[net.micro.amiga] seeks and dbm

chris@umcp-cs.UUCP (Chris Torek) (05/19/86)

In article <297@maynard.UUCP> campbell@maynard.UUCP (Larry Campbell) writes:
>... the manual describes the [lseek] offset as a long (NOT a "simple
>integer" nor a "magic cookie").  Second, if the offsets AREN'T integers,
>then almost any database library or package won't work (like dbm(3)),
>because they often hash keys into offsets in the index file.

It is true that the current dbm code assumes that lseek offsets
are simple `long's; but it would be trivial to get dbm to run on
a system where this were not the case, as long as there were a
simple mapping from an integer index to a `block' of some fixed
size.  The dbm scheme (`extensible hashing') is to convert a string
(`datum') into a 32 bit hash index, then to start with no bits of
the hash, and increase the number of bits used until it has reached
a `leaf' value for that hash index.  There is a bit map of size
2^{max-n-bits-ever-used}-1 that has a bit set for each value that
is no longer a leaf.  When you reach a leaf, the datum is either
in the corresponding block, or not present in the database.

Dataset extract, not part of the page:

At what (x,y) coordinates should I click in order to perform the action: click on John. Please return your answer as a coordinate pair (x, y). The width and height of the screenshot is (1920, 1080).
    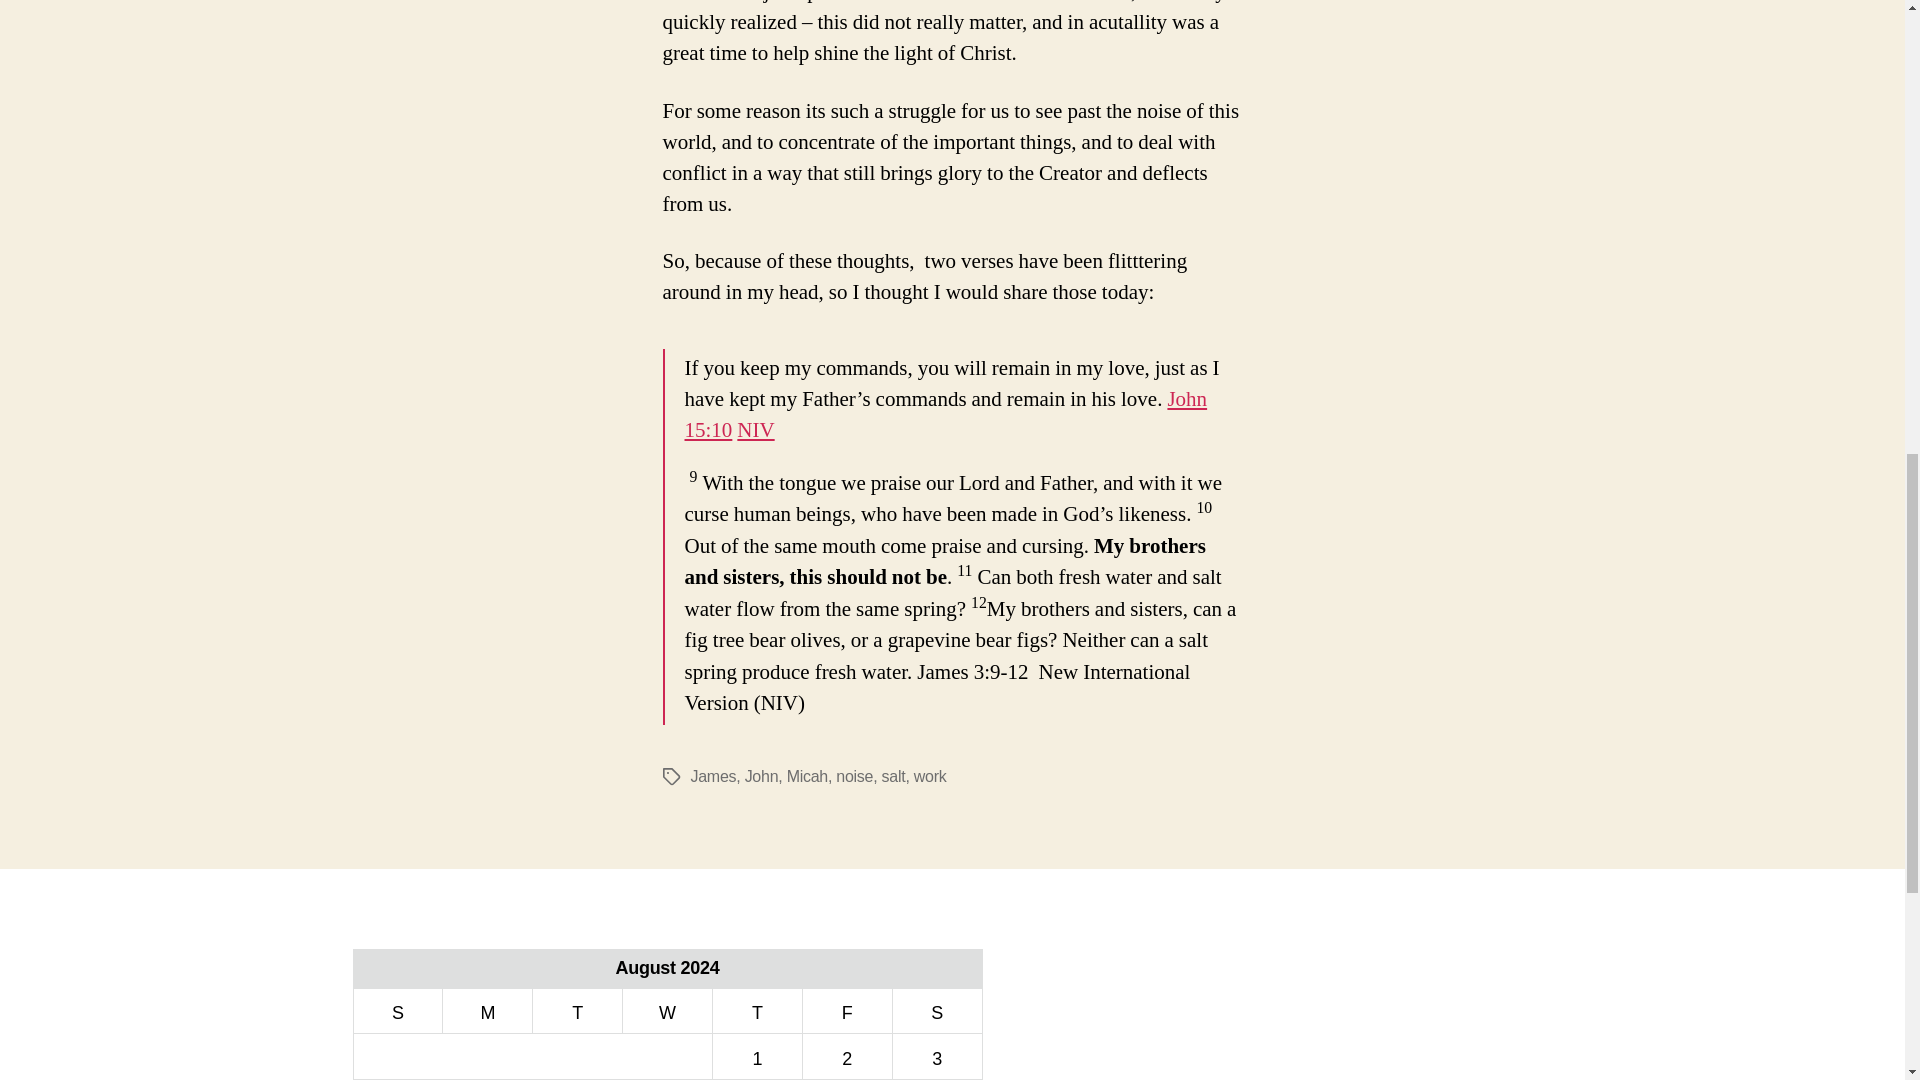
    Looking at the image, I should click on (762, 776).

The only really tricky thing is storing a datum, because if a
leaf block fills up, it must be turned into a non-leaf block.
If the hash values are `good', approximately half of the objects
in the block will move to a new leaf (the other half will stay
because they have a zero in the next bit of their hash).
-- 
In-Real-Life: Chris Torek, Univ of MD Comp Sci Dept (+1 301 454 1516)
UUCP:	seismo!umcp-cs!chris
CSNet:	chris@umcp-cs		ARPA:	chris@mimsy.umd.edu

chris@umcp-cs.UUCP (Chris Torek) (05/21/86)

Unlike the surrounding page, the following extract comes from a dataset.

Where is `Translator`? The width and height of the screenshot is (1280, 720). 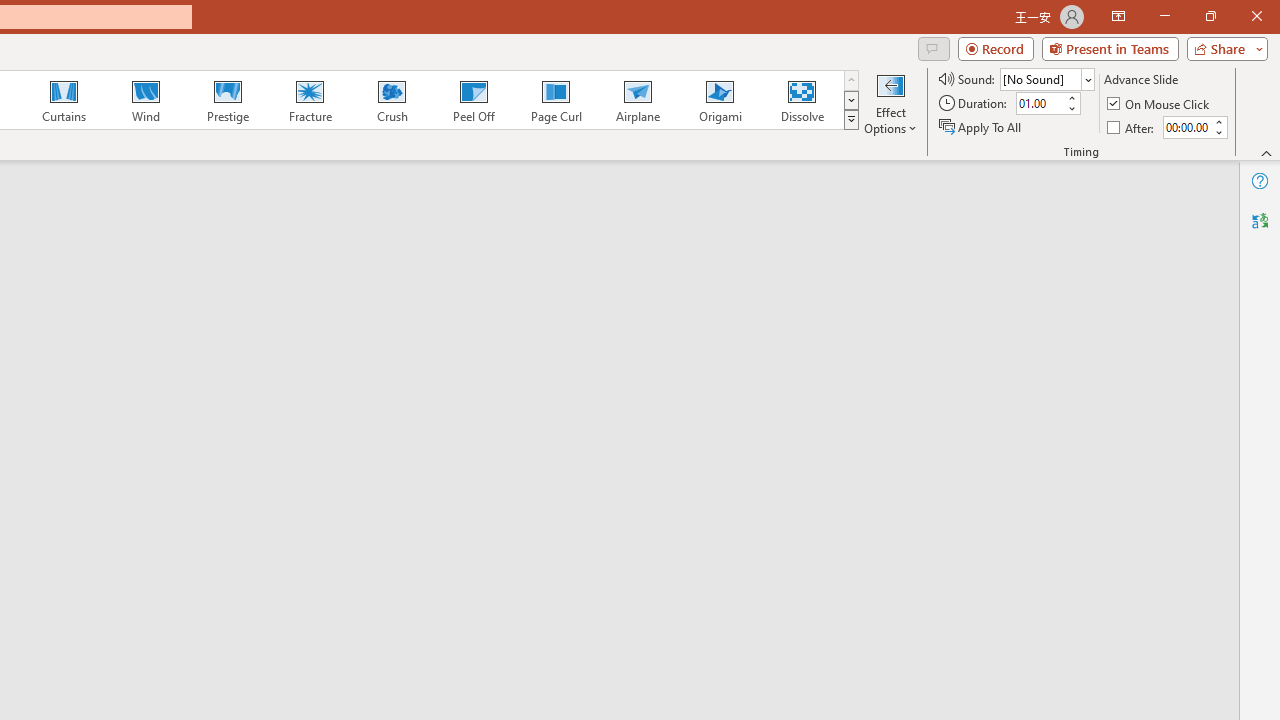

In article <1584@umcp-cs.UUCP> I wrote:
>... The dbm scheme (`extensible hashing') ....

So as not to mislead anyone:  geowhiz!netzer!prairie!dan tells me that
the method used in the dbm library is not quite the same as that which
is normally referred to as `extensible hashing'.  Make that `The dbm
scheme (a simplified form of extensible hashing) ...'.  I freely (and
somehwat gleefully :-) ) admit to a near total lack of knowledge about
databases---a large and messy field, I understand :-).
-- 
In-Real-Life: Chris Torek, Univ of MD Comp Sci Dept (+1 301 454 1516)
UUCP:	seismo!umcp-cs!chris
CSNet:	chris@umcp-cs		ARPA:	chris@mimsy.umd.edu